LOS ANGELES - America's biggest actors' union, at odds with Hollywood talent agents, is girding for yet another showdown, this time over films such as The Lord of the Rings being recorded outside the United States.
The Screen Actors Guild, which represents 98,000 performers across America, has set a May1 deadline to begin strictly enforcing its contract work rules for productions in Canada, Mexico, Europe and other overseas locations such as New Zealand.
Under the new policy, known as Global Rule One, guild members could face fines, suspension and expulsion if they accept work on non-union productions overseas that are aimed at the US market.

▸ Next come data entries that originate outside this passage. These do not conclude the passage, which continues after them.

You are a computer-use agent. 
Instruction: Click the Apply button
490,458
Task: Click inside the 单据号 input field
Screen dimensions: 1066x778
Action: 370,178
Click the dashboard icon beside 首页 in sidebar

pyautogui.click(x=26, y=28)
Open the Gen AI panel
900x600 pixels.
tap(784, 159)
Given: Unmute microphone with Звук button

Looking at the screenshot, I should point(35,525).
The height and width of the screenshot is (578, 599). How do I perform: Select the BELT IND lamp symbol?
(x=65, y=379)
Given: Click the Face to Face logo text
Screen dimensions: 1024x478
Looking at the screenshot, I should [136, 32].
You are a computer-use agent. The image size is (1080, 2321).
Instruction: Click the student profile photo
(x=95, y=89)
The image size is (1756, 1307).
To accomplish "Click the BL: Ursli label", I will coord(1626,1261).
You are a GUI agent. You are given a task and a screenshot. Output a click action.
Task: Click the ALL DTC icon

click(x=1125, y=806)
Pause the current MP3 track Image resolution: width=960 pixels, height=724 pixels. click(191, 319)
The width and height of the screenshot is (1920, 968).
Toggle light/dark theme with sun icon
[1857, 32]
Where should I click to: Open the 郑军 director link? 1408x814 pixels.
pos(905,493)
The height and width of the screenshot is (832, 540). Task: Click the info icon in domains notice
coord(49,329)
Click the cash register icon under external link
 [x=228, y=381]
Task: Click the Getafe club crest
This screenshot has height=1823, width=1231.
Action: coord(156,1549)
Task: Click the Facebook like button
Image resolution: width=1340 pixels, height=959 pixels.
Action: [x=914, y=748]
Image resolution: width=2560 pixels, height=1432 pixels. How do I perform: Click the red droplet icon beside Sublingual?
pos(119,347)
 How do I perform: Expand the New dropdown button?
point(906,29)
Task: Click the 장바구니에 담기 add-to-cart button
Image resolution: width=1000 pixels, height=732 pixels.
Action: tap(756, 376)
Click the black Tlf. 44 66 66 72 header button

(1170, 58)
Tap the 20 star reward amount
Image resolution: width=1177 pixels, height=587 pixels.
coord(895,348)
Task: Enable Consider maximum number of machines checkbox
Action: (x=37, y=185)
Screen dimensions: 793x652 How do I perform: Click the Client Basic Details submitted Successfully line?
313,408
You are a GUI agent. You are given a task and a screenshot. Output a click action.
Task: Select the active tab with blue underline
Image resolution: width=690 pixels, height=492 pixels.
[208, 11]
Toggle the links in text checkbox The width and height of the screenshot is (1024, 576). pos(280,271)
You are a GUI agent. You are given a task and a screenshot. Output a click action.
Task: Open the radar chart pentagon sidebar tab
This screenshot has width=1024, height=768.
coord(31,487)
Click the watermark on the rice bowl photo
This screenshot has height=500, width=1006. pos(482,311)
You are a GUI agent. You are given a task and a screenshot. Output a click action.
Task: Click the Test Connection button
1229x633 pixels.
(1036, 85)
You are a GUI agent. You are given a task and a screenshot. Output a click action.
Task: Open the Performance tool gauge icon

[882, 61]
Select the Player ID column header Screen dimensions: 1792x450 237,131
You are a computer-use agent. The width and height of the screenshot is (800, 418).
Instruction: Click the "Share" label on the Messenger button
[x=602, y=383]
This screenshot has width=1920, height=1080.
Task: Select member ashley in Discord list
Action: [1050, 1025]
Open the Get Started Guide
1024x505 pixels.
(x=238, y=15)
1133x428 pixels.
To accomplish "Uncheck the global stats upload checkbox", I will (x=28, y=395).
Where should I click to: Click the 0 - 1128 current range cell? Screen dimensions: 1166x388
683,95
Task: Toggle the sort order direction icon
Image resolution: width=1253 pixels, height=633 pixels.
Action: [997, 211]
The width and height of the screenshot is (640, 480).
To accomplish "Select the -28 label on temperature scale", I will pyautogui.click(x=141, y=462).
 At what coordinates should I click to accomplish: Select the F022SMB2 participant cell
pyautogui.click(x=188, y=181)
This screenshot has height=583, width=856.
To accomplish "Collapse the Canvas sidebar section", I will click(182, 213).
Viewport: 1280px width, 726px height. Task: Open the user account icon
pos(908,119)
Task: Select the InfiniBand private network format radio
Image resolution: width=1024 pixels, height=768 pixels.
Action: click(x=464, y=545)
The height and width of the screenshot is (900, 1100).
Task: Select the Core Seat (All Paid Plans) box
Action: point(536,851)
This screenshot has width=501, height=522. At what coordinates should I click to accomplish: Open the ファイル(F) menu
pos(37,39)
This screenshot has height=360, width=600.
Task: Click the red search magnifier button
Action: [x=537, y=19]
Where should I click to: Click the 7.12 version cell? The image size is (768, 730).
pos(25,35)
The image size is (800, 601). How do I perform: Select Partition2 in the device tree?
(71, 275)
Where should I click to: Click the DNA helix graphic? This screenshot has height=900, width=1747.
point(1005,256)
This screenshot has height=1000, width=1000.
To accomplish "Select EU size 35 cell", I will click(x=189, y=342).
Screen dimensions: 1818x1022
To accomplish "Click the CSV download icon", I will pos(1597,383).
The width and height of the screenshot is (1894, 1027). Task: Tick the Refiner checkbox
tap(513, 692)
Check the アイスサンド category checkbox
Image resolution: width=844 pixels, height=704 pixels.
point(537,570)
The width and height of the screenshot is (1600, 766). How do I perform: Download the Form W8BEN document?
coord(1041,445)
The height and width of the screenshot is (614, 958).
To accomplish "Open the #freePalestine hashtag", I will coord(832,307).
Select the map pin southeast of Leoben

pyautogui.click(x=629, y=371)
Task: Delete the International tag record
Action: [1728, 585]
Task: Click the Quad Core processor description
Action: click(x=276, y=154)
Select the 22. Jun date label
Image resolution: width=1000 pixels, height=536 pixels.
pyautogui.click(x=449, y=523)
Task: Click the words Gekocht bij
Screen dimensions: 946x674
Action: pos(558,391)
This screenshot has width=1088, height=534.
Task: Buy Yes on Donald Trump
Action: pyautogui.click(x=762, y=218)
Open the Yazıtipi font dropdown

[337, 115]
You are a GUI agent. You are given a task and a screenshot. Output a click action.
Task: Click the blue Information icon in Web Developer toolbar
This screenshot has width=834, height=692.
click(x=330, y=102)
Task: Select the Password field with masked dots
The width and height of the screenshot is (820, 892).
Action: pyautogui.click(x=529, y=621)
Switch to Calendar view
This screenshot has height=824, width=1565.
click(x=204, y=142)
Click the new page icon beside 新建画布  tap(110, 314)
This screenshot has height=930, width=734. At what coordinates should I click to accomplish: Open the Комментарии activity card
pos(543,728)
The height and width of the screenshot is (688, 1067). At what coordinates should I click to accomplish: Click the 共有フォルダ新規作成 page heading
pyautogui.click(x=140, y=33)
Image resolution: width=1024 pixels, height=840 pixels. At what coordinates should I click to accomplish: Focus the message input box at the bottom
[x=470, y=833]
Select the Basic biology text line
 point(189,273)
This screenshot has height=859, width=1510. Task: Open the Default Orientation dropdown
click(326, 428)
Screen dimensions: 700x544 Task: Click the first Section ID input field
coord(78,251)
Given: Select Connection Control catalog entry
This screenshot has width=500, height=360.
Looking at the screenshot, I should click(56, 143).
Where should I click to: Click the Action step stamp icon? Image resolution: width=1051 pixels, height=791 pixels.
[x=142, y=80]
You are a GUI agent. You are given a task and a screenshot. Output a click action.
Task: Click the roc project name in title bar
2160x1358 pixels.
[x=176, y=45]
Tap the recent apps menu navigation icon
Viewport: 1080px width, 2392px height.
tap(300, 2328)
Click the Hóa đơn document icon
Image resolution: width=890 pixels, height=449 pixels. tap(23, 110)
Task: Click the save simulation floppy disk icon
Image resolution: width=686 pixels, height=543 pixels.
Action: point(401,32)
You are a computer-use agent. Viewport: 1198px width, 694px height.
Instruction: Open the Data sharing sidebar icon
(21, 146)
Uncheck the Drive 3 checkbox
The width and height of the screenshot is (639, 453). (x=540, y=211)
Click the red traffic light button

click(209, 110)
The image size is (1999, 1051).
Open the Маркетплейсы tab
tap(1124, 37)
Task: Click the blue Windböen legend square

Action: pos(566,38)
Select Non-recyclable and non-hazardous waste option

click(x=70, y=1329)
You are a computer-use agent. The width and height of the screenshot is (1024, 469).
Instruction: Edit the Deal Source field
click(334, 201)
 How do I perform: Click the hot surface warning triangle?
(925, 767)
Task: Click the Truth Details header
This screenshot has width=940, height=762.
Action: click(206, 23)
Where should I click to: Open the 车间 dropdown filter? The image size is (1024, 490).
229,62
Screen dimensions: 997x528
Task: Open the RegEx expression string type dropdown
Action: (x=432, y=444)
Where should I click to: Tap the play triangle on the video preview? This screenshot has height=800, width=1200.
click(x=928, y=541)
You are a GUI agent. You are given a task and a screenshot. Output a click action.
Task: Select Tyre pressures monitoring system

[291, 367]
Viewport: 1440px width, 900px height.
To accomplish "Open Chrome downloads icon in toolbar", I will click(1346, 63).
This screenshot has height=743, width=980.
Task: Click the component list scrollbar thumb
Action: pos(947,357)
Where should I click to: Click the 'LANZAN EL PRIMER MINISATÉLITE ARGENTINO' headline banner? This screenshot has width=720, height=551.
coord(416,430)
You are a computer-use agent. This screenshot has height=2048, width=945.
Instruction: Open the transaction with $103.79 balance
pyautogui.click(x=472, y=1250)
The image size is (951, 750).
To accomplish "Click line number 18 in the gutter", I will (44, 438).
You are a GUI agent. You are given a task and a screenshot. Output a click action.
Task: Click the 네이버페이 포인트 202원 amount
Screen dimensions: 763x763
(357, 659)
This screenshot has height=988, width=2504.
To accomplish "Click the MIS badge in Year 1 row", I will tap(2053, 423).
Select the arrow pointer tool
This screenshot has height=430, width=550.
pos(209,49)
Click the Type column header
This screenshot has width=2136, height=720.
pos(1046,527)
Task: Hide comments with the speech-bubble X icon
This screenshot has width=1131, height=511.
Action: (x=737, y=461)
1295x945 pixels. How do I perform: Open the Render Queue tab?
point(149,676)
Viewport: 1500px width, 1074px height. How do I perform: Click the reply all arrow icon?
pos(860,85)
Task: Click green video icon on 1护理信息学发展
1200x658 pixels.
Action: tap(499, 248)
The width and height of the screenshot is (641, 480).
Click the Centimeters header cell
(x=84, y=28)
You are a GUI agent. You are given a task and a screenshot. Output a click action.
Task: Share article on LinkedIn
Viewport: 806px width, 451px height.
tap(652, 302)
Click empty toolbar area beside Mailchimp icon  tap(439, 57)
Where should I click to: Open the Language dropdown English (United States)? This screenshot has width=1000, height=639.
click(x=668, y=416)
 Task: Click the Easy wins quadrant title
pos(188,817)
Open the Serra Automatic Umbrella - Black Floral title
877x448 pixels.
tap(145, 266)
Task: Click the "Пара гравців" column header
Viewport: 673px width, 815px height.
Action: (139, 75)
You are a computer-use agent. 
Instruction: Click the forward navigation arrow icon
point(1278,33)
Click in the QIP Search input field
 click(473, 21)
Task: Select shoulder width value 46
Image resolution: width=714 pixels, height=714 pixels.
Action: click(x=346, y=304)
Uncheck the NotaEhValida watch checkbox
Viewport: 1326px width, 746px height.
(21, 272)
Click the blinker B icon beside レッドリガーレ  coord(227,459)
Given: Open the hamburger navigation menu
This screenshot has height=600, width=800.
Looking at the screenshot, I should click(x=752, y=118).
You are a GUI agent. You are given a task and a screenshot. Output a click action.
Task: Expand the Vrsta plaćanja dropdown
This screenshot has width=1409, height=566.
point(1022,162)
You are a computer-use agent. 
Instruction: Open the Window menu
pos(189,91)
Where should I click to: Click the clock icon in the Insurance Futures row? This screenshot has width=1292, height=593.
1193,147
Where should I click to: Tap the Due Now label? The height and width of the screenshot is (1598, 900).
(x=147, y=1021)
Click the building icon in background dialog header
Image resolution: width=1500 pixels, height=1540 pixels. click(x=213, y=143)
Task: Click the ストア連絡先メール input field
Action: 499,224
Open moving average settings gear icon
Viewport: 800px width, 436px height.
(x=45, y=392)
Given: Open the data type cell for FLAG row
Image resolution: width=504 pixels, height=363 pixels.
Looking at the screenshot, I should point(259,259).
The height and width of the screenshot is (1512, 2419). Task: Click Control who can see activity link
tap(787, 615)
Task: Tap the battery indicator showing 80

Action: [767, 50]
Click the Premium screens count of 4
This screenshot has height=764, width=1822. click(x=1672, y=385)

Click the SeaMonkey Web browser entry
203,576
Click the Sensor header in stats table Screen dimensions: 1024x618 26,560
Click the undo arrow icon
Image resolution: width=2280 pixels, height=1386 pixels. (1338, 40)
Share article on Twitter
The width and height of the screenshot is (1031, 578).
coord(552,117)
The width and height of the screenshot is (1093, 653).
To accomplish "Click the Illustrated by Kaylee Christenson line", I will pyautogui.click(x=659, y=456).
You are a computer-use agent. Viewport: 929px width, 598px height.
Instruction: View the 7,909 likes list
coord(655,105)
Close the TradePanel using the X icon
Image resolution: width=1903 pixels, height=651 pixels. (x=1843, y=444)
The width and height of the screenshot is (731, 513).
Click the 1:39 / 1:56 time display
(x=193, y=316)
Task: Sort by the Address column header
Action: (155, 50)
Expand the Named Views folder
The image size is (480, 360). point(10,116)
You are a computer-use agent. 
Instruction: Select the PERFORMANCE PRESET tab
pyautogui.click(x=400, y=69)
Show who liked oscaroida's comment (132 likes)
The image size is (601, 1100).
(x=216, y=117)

The union has said beefed-up enforcement would apply mainly to high-profile productions boasting big-name stars.
The crackdown is aimed at curtailing "runaway production", studios' growing practice of moving operations to cheaper locations outside the US, taking jobs away from domestic talent.
Recent examples, says the guild, include all three parts of New Line Cinema's The Lord of the Rings trilogy, which were shot in New Zealand.
The union says runaway production has cost its members nearly US$23 million ($51 million) in potential contributions to the guild pension and health fund over the past five years.
This week the union named more than than 250 high-profile stars who endorse its campaign and took out full-page ads in Hollywood trade papers listing many of them.
They included Jamie Lee Curtis, Richard Dreyfuss, Clint Eastwood, Laurence Fishburne, Kevin Spacey, Kathleen Turner and Harrison Ford.
The studios say that Global Rule One goes beyond the scope of the union's film-TV contract with producers and violates the "spirit and intent" of that pact.